Second, results have been slanted by the dominant classic theory that, counter-intuitively, disfavours a gradual evolutionary scenario for recursion and instead conceives it as a punctuated event (Berwick and Chomsky, 2019; Bolhuis et al., 2015; Bolhuis and Wynne, 2009). Namely, experimental stimuli have consisted of artificial recursive signal sequences organized along a single temporal scale (though not structurally linear), similarly with how Merge and syntax operate. However, recursive signal structures can also unfold in other manners, such as across nested temporal scales and in the absence of semantics (Fitch, 2017a), as in music. But these remain utterly unprobed and untested.
An approach to the production of recursive signals, complementary to perceptual studies, is thus, desirable. Data from wild primates in particular may help infer signal patterns that were recursive in some degree or kind in an extinct past and subsequently moulded into the recursive structures observed today in modern humans. By virtue of their own primitive nature, proto-recursive structures did not likely fall within modern-day classifications, and thus, will often fail to be predicted based on assumptions guided by full-fledged language (Kershenbaum et al., 2014; Miyagawa, 2021). To this end, a structural approach is particularly advantageous. First, no prior assumptions are required about species’ cognitive capacities. These are directly inferred from how signal sequences are organised. For example, Chomsky’s definition of recursion (Chomsky, 2010) can generate non-self-embedded signal structures, but these would be operationally undetectable amongst other signal combinations. Second, no prior assumptions are required about signal meaning. There are no certain parallels with semantic content and word meaning in animals, but analyses of signal patterning allows to identify similarities between non-semantic (nonhuman) and semantic (human) combinatoric systems (Lipkind et al., 2013; Sainburg et al., 2019). Therefore, the search for recursion can be made in the absence of meaning-base operations, such as Merge, and more generally, semantics and syntax. Third, no prior assumptions are required about signal function. Under punctuated or gradual evolutionary hypotheses, ancestral signal function (whether cooperative, competitive or otherwise) is expected to have derived or been leveraged by its proto-recursive structure. Otherwise, once present and despite its origin process, recursion would not have been fixated among human ancestral populations. A structural approach opens, therefore, the field to untapped signal diversity in nature and yet unrecognised bona fide combinatoric states within the human clade.

◆ TASK GOAL:
Answer these about the passage on recursion:
1. What is given as an example of recursive signal structures that unfold across nested temporal scales without semantics?
2. What approach does the passage call complementary to perceptual studies?
3. What three things does a structural approach need no prior assumptions about?

◆ DATA SHOWN:
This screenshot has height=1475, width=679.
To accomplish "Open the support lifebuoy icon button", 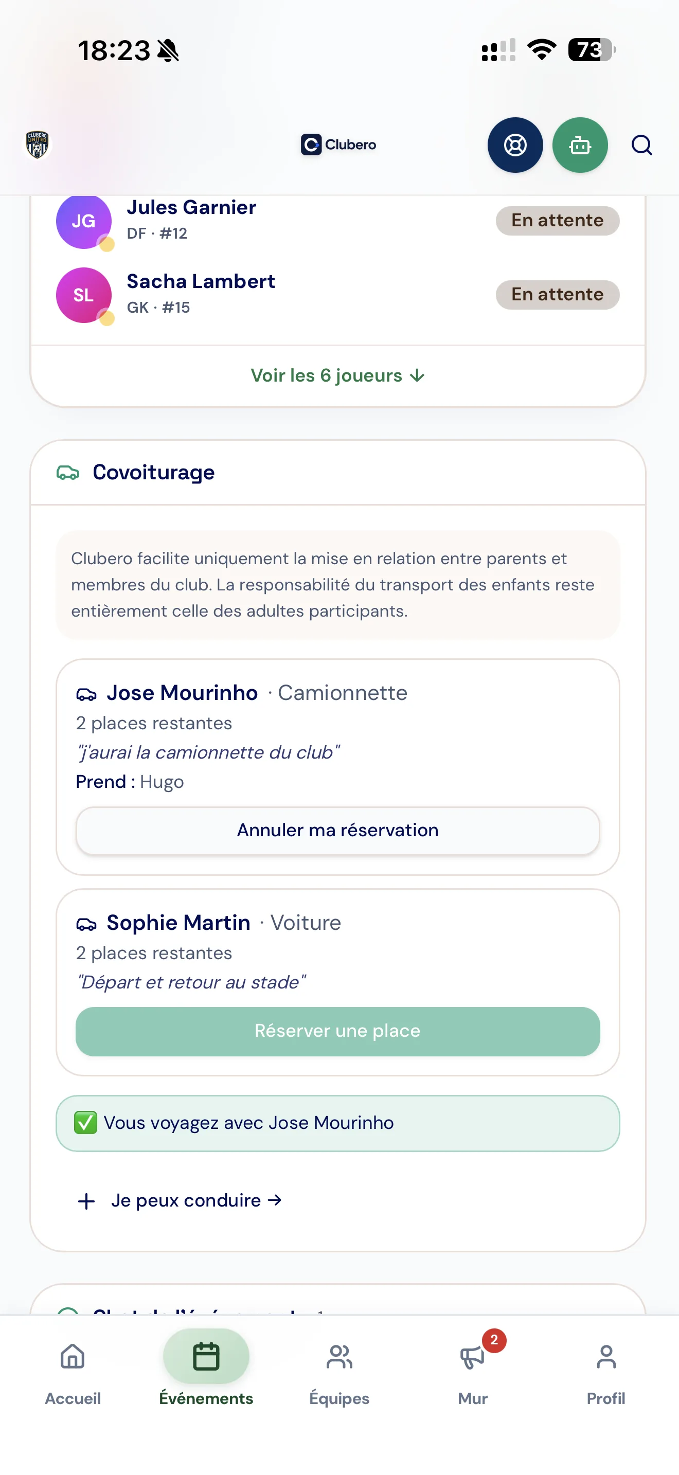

◆ ANSWER TO THIS TASK:
1. Music.
2. An approach to the production of recursive signals.
3. Species' cognitive capacities, signal meaning, and signal function.